- PROBLEM SET -
1. Return the part of the apple text from "Anyways, you should" to "to a photo-shoot." with no changes.
2. Translate this sentence from the apple text into Spanish: "As Pollan notes, the apple was America's grape, cider America's wine."
3. Summarize the apple text in two sentences.

- SELECTED PASSAGE -
*** Block opens ***

Did you know that the tree grown from an apple seed will bear no resemblance to the parent-fruit? Apples have such a range of genetic possibilities that they can actually cover the entire colour spectrum (seriously, blue apples can exist!), and if you find one that tastes good the only way to duplicate the tree (and by extension, the fruit) is by grafting. In fact, finding one good apple tree in your orchard was the number one way to get rich in 19th century America - most apple trees produced apples that were only suitable for making hard cider. As Pollan notes, the apple was America's grape, cider America's wine.
Today the market has narrowed the unthinkably large range of the apple down to just a few varieties (Red & Golden Delicious, Macintosh, Jonathan, Granny Smith) which, with the exception of the Granny Smith, cater to the narrowed, one-dimensional, 20th century definition of "sweet", which is nowhere near as complex as it once was when table sugar was not readily available. This smaller market that includes just a few varieties of apple is also why it is getting more difficult to grow apples - they are not allowed to evolve with their environment because they are essentially clones.
Anyways, you should read Pollan's book for more incredible thoughts about the apple. He is such a wonderful writer that although I am still not rushing to devour the apples we have left, I did immediately subject them to a photo-shoot.

*** Block closes ***

- SUPPLIED MATERIAL -
*** Block opens ***

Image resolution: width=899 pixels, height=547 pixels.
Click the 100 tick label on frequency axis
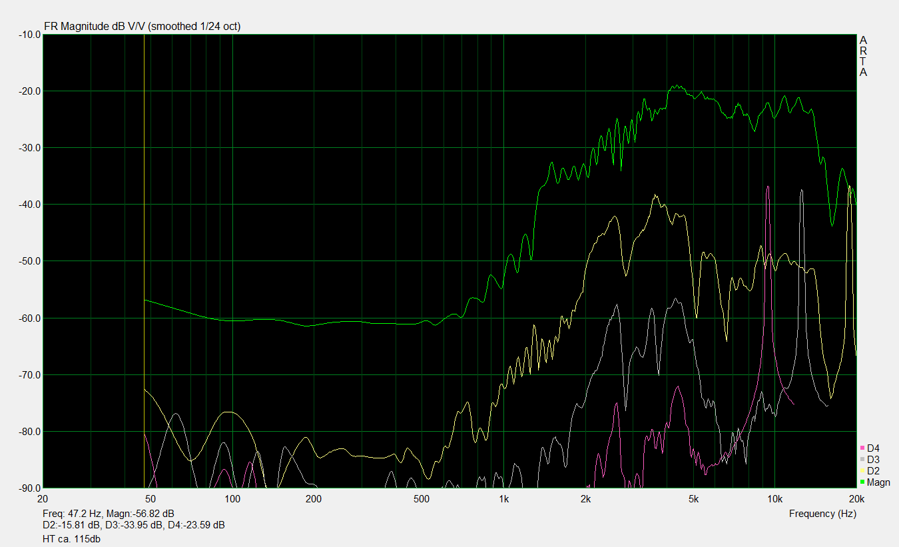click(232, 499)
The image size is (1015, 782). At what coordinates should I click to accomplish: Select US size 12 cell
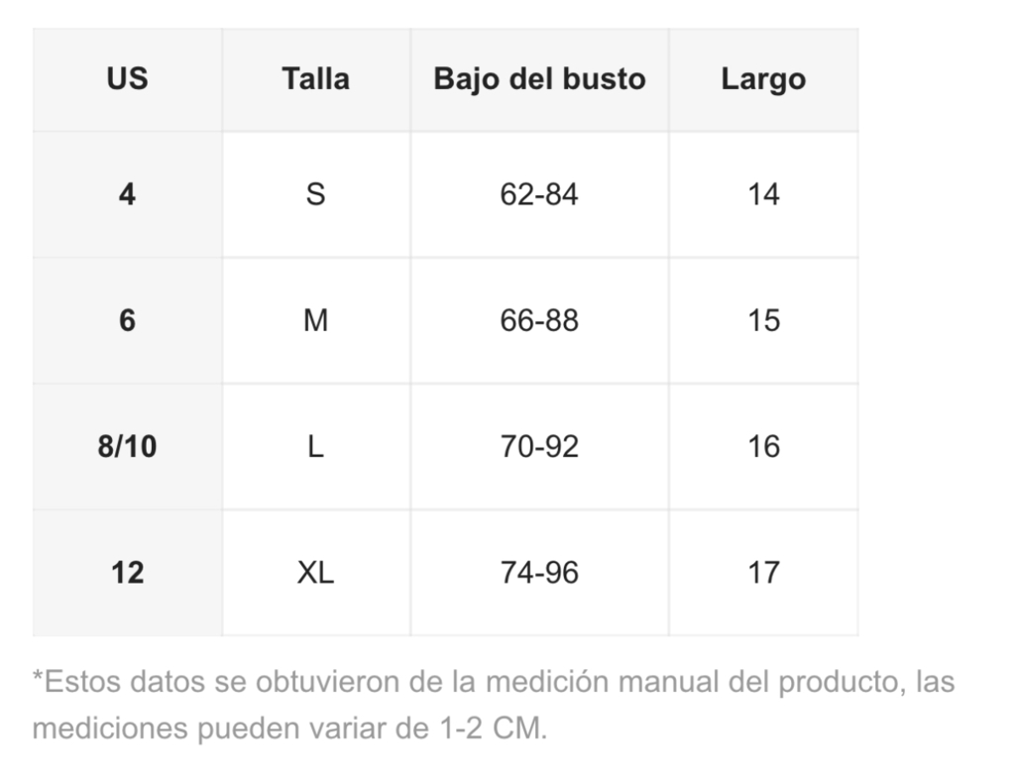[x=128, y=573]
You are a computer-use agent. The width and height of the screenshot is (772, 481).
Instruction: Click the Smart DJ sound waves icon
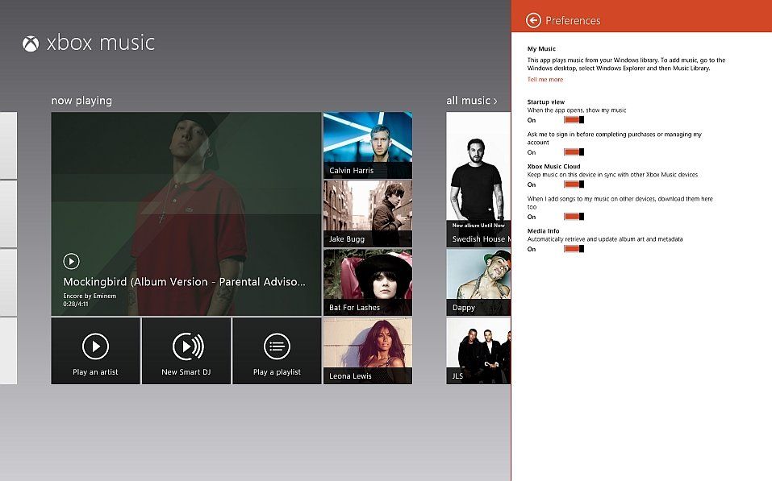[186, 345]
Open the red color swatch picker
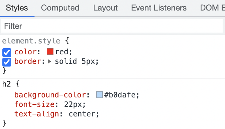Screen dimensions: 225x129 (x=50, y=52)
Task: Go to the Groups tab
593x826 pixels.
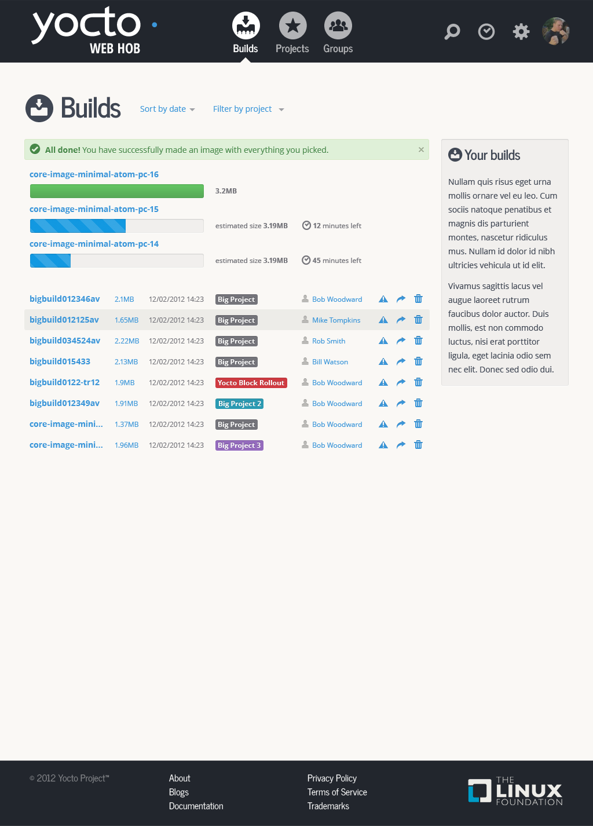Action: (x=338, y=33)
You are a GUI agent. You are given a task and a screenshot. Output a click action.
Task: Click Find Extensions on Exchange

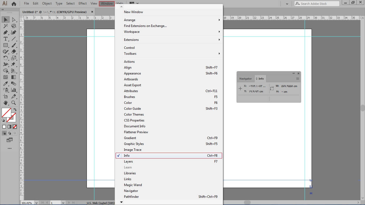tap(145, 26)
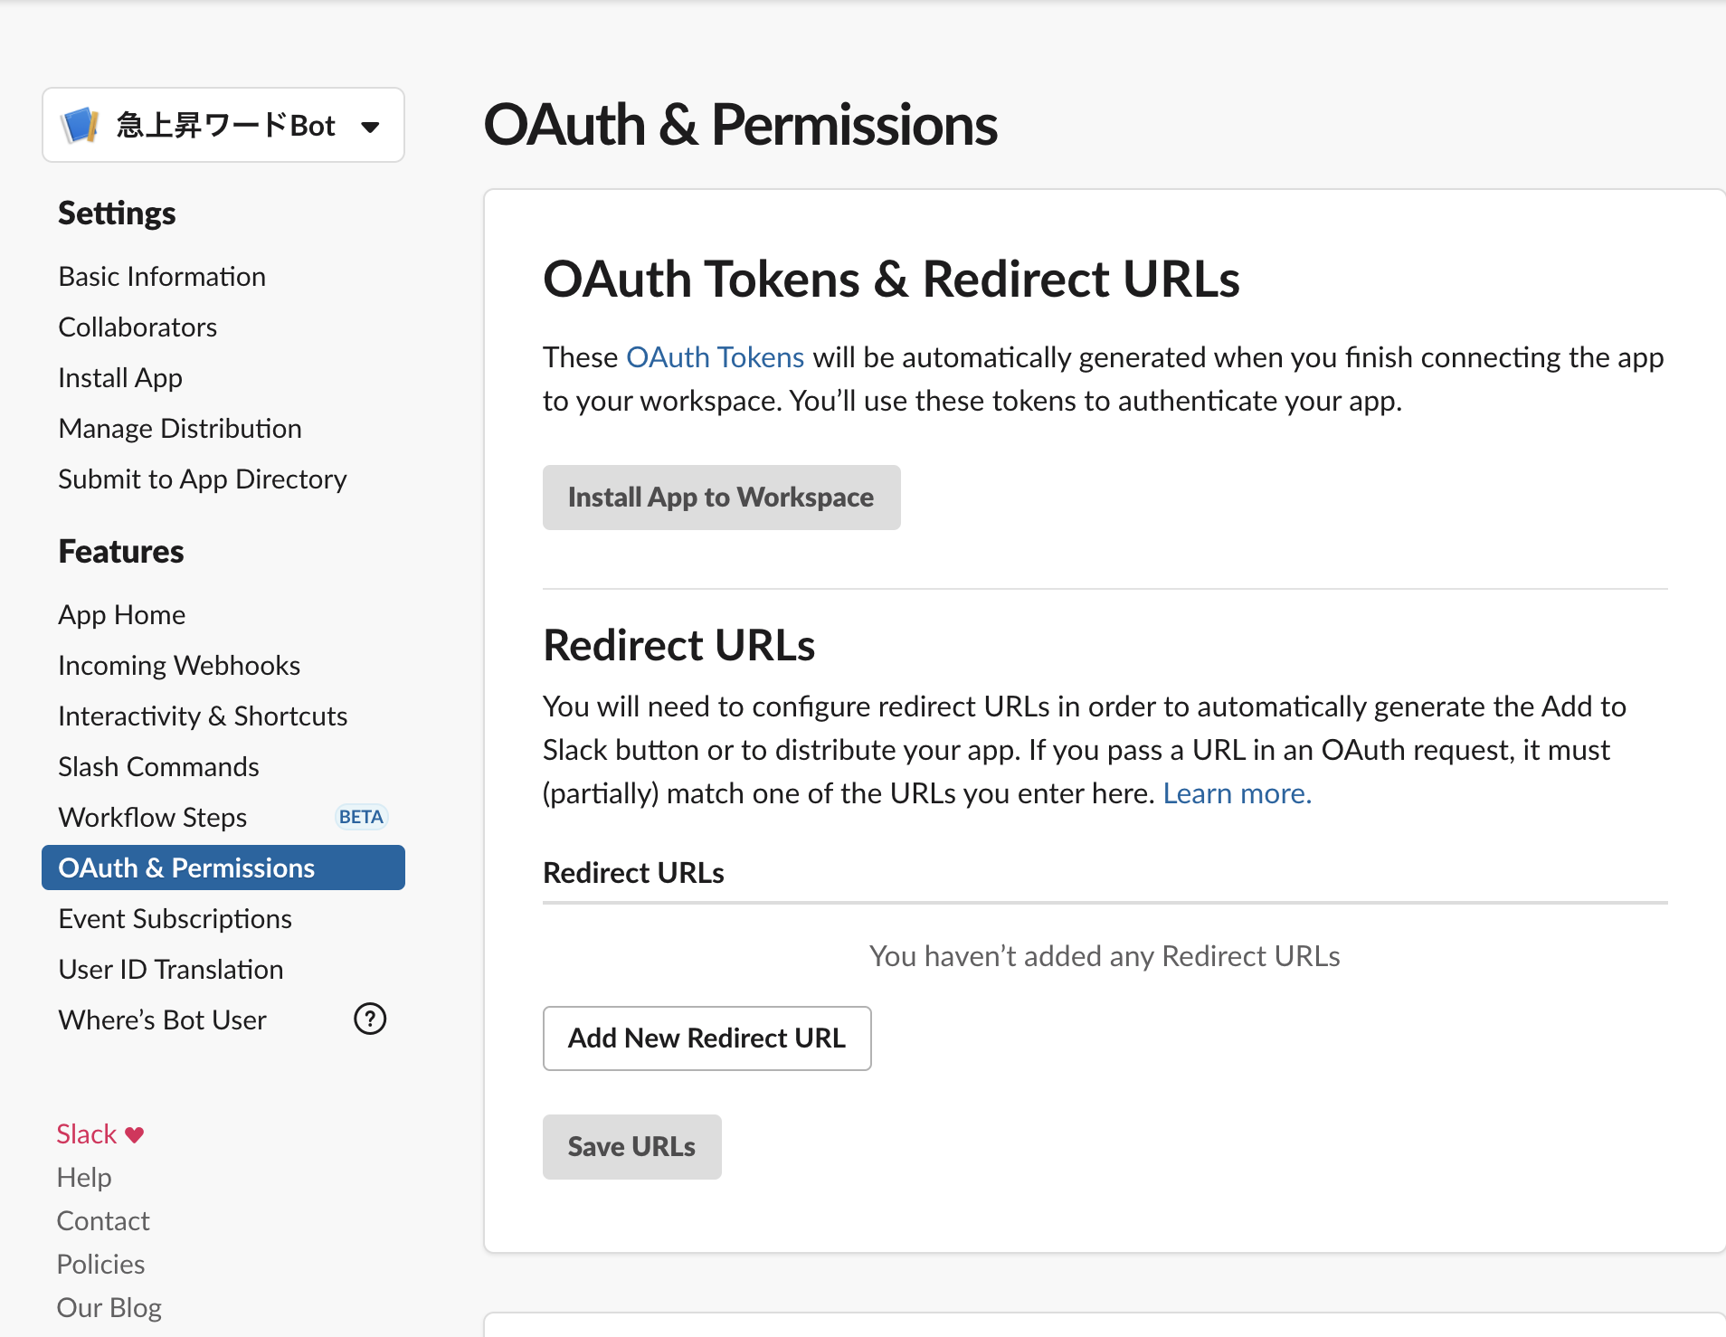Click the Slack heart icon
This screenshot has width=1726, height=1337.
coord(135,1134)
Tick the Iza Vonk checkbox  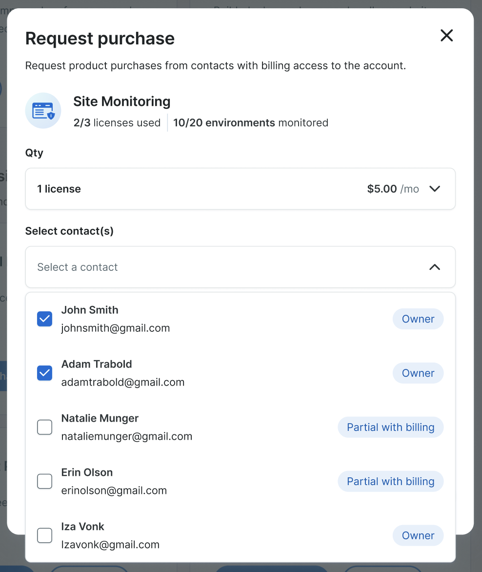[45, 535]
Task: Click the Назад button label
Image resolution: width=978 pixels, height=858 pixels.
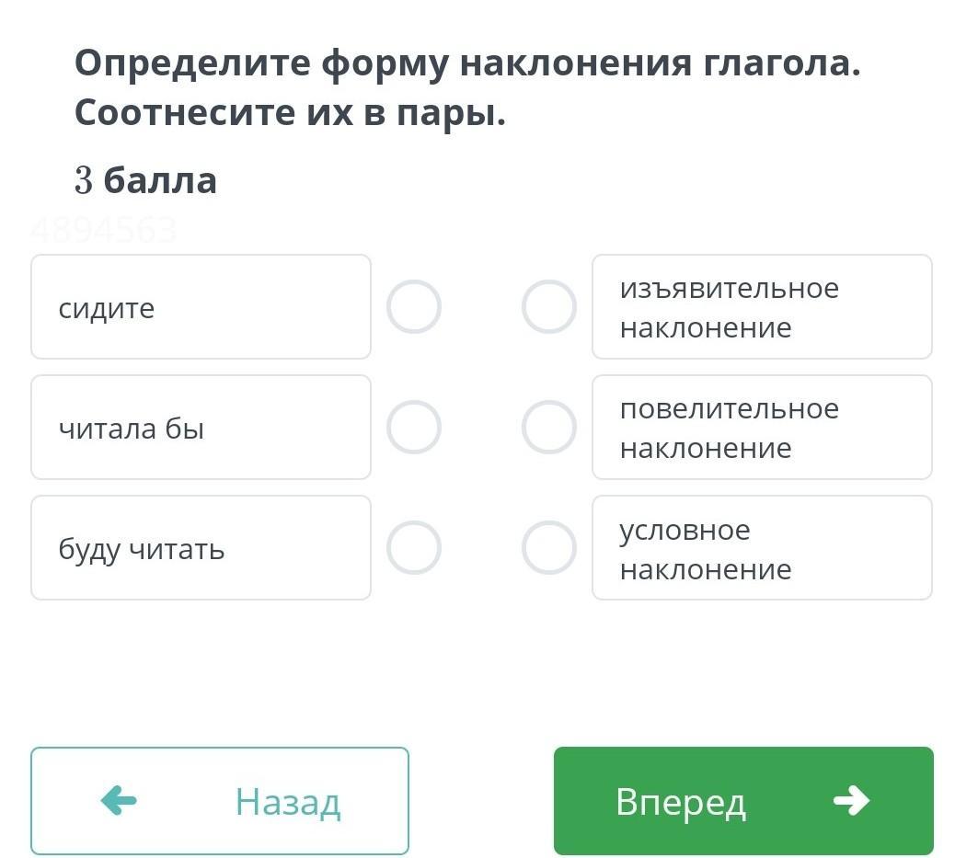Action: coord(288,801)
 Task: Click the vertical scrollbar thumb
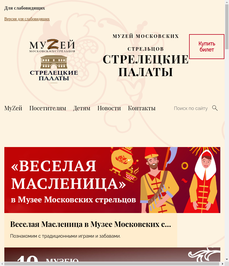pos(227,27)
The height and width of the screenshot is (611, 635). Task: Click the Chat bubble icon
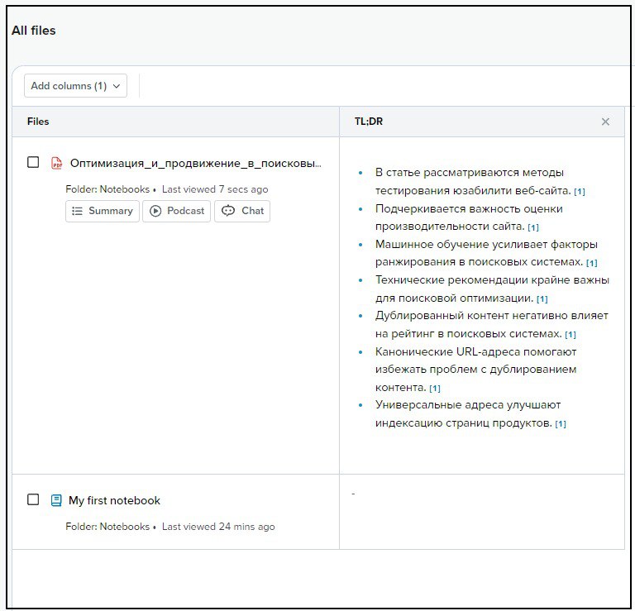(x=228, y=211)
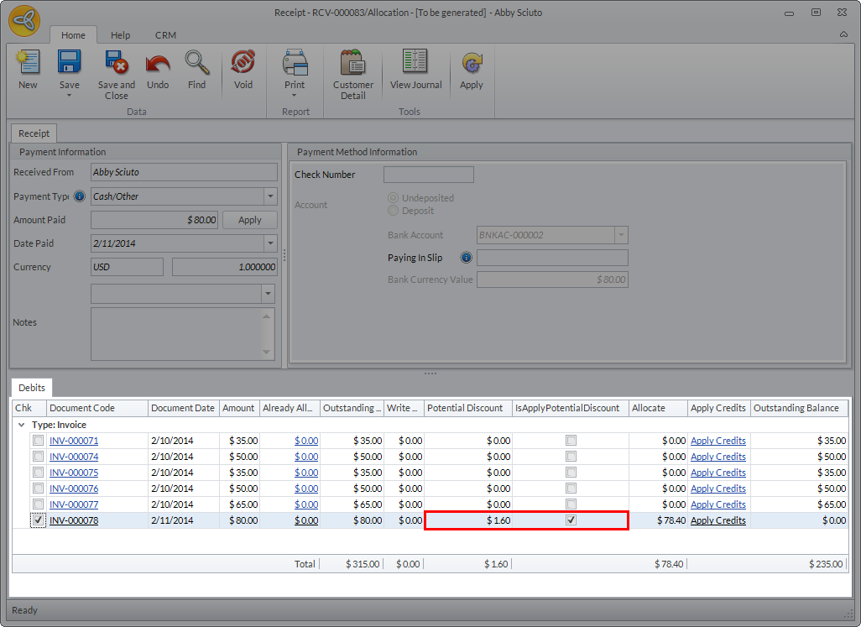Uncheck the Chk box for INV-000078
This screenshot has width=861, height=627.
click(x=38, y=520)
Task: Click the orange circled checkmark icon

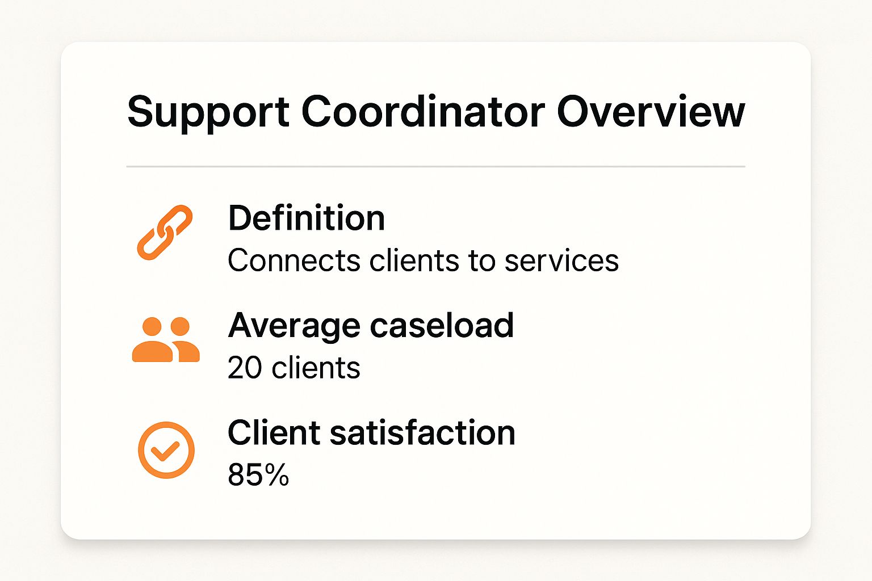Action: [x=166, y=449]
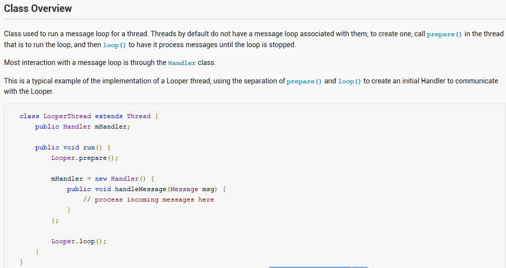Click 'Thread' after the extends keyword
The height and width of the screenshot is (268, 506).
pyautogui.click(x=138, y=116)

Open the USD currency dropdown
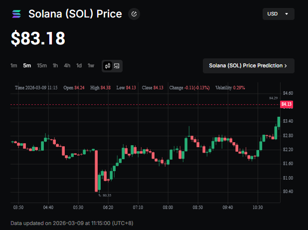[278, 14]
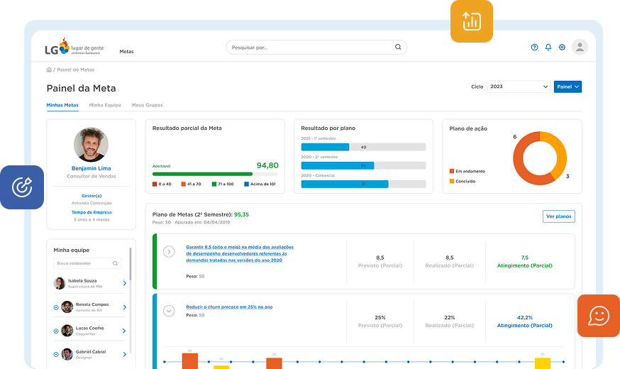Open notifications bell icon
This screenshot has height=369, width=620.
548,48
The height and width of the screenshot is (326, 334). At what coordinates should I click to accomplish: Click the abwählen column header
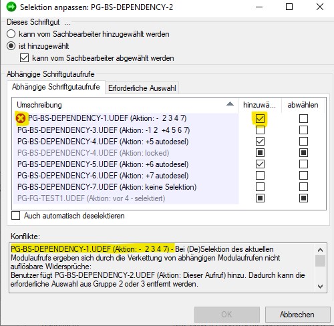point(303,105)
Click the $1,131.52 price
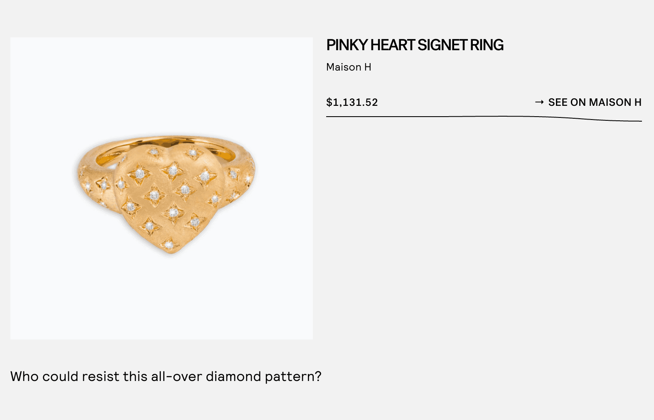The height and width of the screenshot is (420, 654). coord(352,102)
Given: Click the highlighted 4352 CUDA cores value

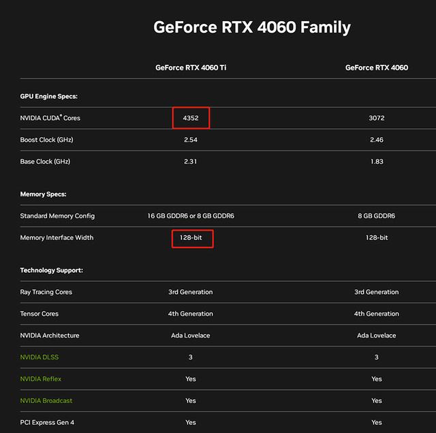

*** Block closes ***

- EXERCISE ANSWERS -
1.
Anyways, you should read Pollan's book for more incredible thoughts about the apple. He is such a wonderful writer that although I am still not rushing to devour the apples we have left, I did immediately subject them to a photo-shoot.

2. Como señala Pollan, la manzana era la uva de Estados Unidos, y la sidra, su vino.

3. A tree grown from an apple seed does not resemble its parent, so a good-tasting apple can be duplicated only by grafting, and in 19th century America most apples were suitable only for hard cider. Today the market has narrowed apples to a few varieties that mostly cater to a one-dimensional idea of "sweet," and apples are getting harder to grow because, as clones, they cannot evolve with their environment.